● TO DO: Copy the passage on speeding up tests from "As an example, the" to "and production environments.", changing "master branch" to "main branch".

● EXTRACTED TEXT:
As an example, the week of May 14 saw 130 commits to our main API’s master branch.

  • Time saved per test-suite run: ~10 minutes
  • Max of Average commits to the master branch by day-of-the-week: 40
  • Time saved just on Continuous-Integration builds per day: 40*10 = 400 minutes or 6.6 hours
  • Assuming another ~20 total test-suite runs during local development everyday, time saved per week: 50 hours/week

The road to super-fast tests

We experimented with running our API inside vagrant VMs for a while. This helped create a standard development environment and avoided the headaches of mismatched dependencies between development and production environments.

We went through a few iterations of speeding up our tests:

Database access speedup

Since our tests make actual database calls, the first step was trying to run our database dependencies in-memory. We got Mongo running in-memory and that saved us between 1.5 and 2 minutes.

However, running an in-memory Mongo setup is fickle, as development machines are sometimes different OS versions and flavours (Ubuntu vs OSX), and auto-mount teardown on OSX doesn’t always play nicely.

Running tests in parallel using Docker

The next optimization was splitting the tests into chunks that ran in parallel and Docker came to the rescue. We found docker images for MongoDB and MySQL that were pre-baked to run with tmpfs and gave us better performance right out-of-the box. tmpfs is a virtual file-system that resides in memory (or your swap partitions) and provides a good speed boost for directories mounted to this file-system. A word of caution: tmpfs data is volatile and all data is lost at shutdown/reboot/crash but this works perfectly for us – no fixture data cleanup required after tests end.

The new setup spins up multiple docker-composed containers and splits our tests into batches that execute in parallel. A simple helper script sorts all the test files by name and splits them up into the desired number of batches. The total run time with this strategy landed at about 12 minutes.

Each group of containers runs the entire API plus its dependencies and executes a batch of test files.

Using yarnpkg to install dependencies

Moving from npm to yarnpkg helped a lot. Time take for a full install of node_modules using yarnpkg:

1
2
3
4
5
6
7
$ time yarnpkg install

✨  Done in 35.74s.

real  0m36.036s
user  0m43.557s
sys       0m28.234s

Time taken by npm to install the same set of dependencies:

1
2
3
4
5
$ time npm install

real  1m51.959s
user  1m58.292s
sys   0m12.358s

At this point we were down to about 10 minutes for running the entire test-suite.

Running a “swarm” of the docker containers in the cloud

The final step towards speeding up our builds was off-loading testing to a powerful instance that runs all of these containers with ease and for multiple developers at the same time. A beefy AWS-EC2 c4.4xlarge instance (with 16 vCPUs, 30 GiB memory) that acts as our API TestBot.

● AVAILABLE DATA:
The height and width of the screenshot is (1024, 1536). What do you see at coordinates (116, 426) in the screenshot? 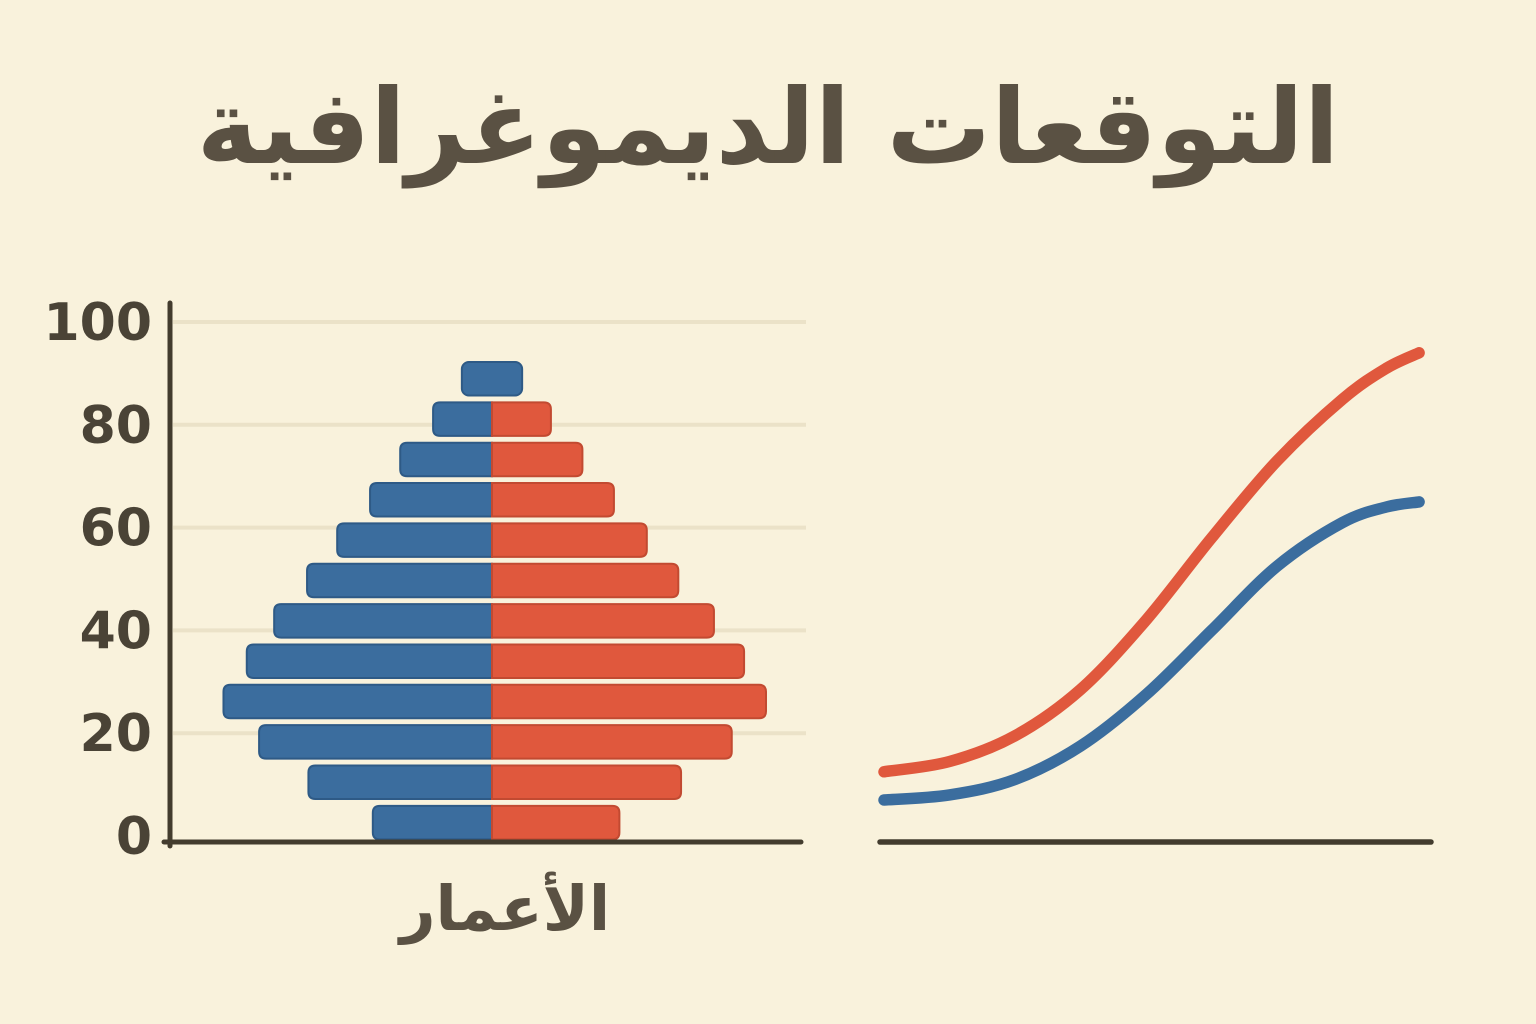
I see `y-tick-label: 80` at bounding box center [116, 426].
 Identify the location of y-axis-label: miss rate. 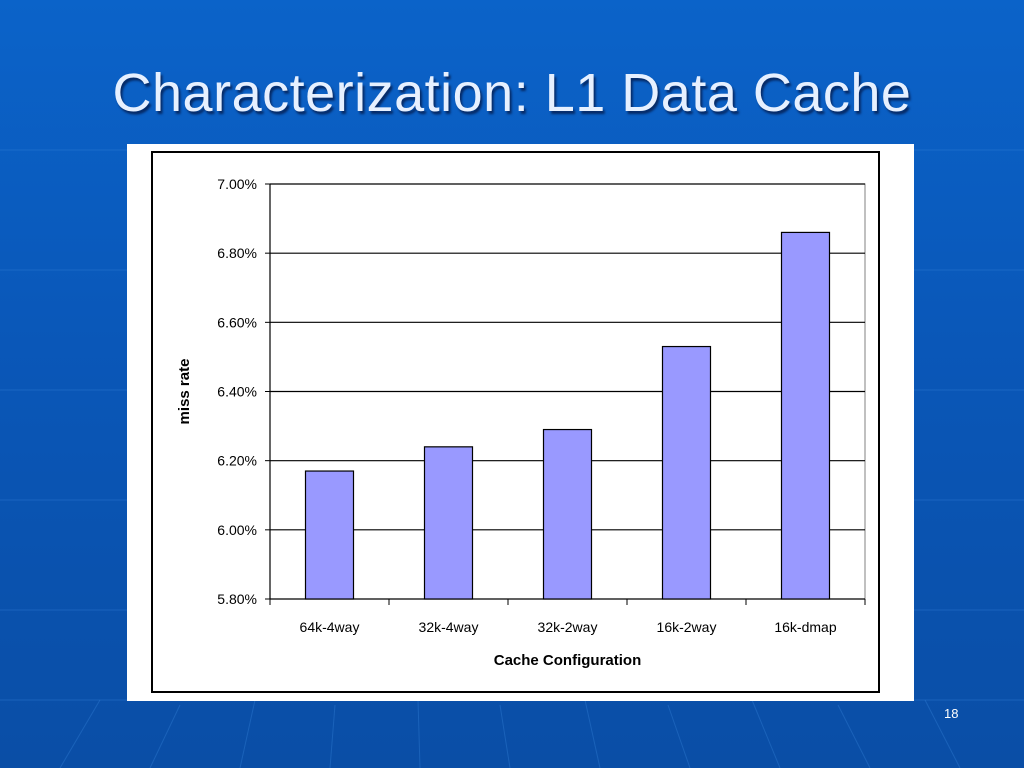
(184, 392).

● SOLUTION TO THIS TASK:
As an example, the week of May 14 saw 130 commits to our main API’s main branch.

  • Time saved per test-suite run: ~10 minutes
  • Max of Average commits to the main branch by day-of-the-week: 40
  • Time saved just on Continuous-Integration builds per day: 40*10 = 400 minutes or 6.6 hours
  • Assuming another ~20 total test-suite runs during local development everyday, time saved per week: 50 hours/week

The road to super-fast tests

We experimented with running our API inside vagrant VMs for a while. This helped create a standard development environment and avoided the headaches of mismatched dependencies between development and production environments.